Ces leçons de choses, de plus, sont surtout l’occasion de promouvoir le culte de la science toute puissante (où les savants, nécessairement Français, appliquent leurs théories plus qu’ils les expliquent, voir Boulanger [Boulanger, 2005]), de convaincre les paysans de rester cultiver la terre, en montrant qu’ils sont utiles à la nation, et de propager des idées hygiénistes (par rapport aux méfaits de l’alcool), et enfin d’enseigner la géographie, utile militairement. Kahn [Kahn, 2002] pp. 74 et sq.) montre aussi que les premiers manuels traitant de science sont narratifs (sur le ton de la causerie, ils racontent des histoires mettant en scène des thèmes scientifiques, cf. l’histoire naturelle), insistent sur la curiosité, voire le merveilleux (merveilles de la nature et de la science) et enfin, conséquence des deux premières, sont récréatifs, i.e., instruisent en amusant.

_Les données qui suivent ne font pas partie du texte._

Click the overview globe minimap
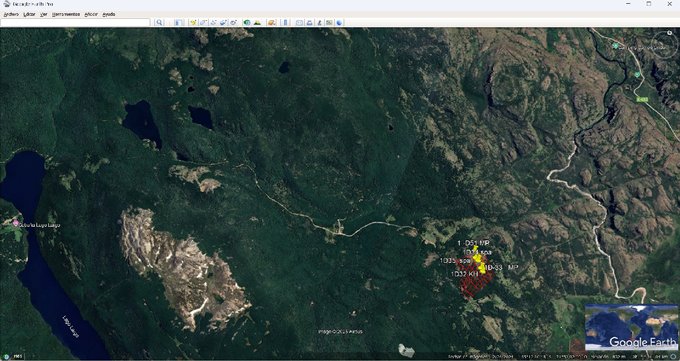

Un peu d’épistémologie : inductivisme et falsificationnisme#

Chalmers [Chalmers, 1987] fait un bon descriptif des différentes manières d’acquérir un savoir scientifique. En voici deux brièvement décrites :

L’empirisme, ou le savoir issu des faits de l’expérience. La science (ses lois et théories) est formée, de façon rigoureuse, de faits issus de l’observation et de l’expérience, sans laisser de place aux opinions personnelles des chercheurs. Cette conception, qui remonte au XVIIe siècle (Galilée, Newton), comprend certains problèmes. Tout d’abord, il s’agit de savoir combien d’observations permettront assurément de conclure à la véracité d’une loi : Observer, dans de nombreuses situations, qu’un grand nombre de corbeaux a la couleur noire ne permettra jamais de conclure “Tous les corbeaux sont noirs”.

Un autre problème lié à l’empirisme est celui des situations : il est impossible de déterminer a priori quelles sont les situations qui pourront éventuellement jouer significativement sur le résultat. Par exemple, si l’on veut déterminer scientifiquement le point d’ébullition de l’eau, quels sont les paramètres qui pourront influencer cette mesure ? (pression, pureté de l’eau, température extérieure, heure du jour, couleur du récipient ? - seules les deux premiers paramètres sont signifiants). Ainsi, avoir des idées sur cette question reviendrait justement à dire que l’on possède une théorie avant toute observation, ce qui n’est pas compatible avec l’inductivisme, qui procède de l’observation vers la théorie. Enfin, un troisième argument est de signaler les problèmes posés par l’observation proprement dite : la perception humaine, on peut le tester aisément, n’est pas exempte de défauts, d’illusions (e.g., illusions d’optique), et l’on n’est donc jamais sûr, par nos sens, d’observer le monde réel ; cette question est encore plus vive lorsqu’on fait intervenir des instruments (e.g., microscope). La classique démarche OHERIC (Observation, Hypothèse, Expérience, Résultat, Interprétation, Conclusion) (voir par exemple [Giordan, 1999]).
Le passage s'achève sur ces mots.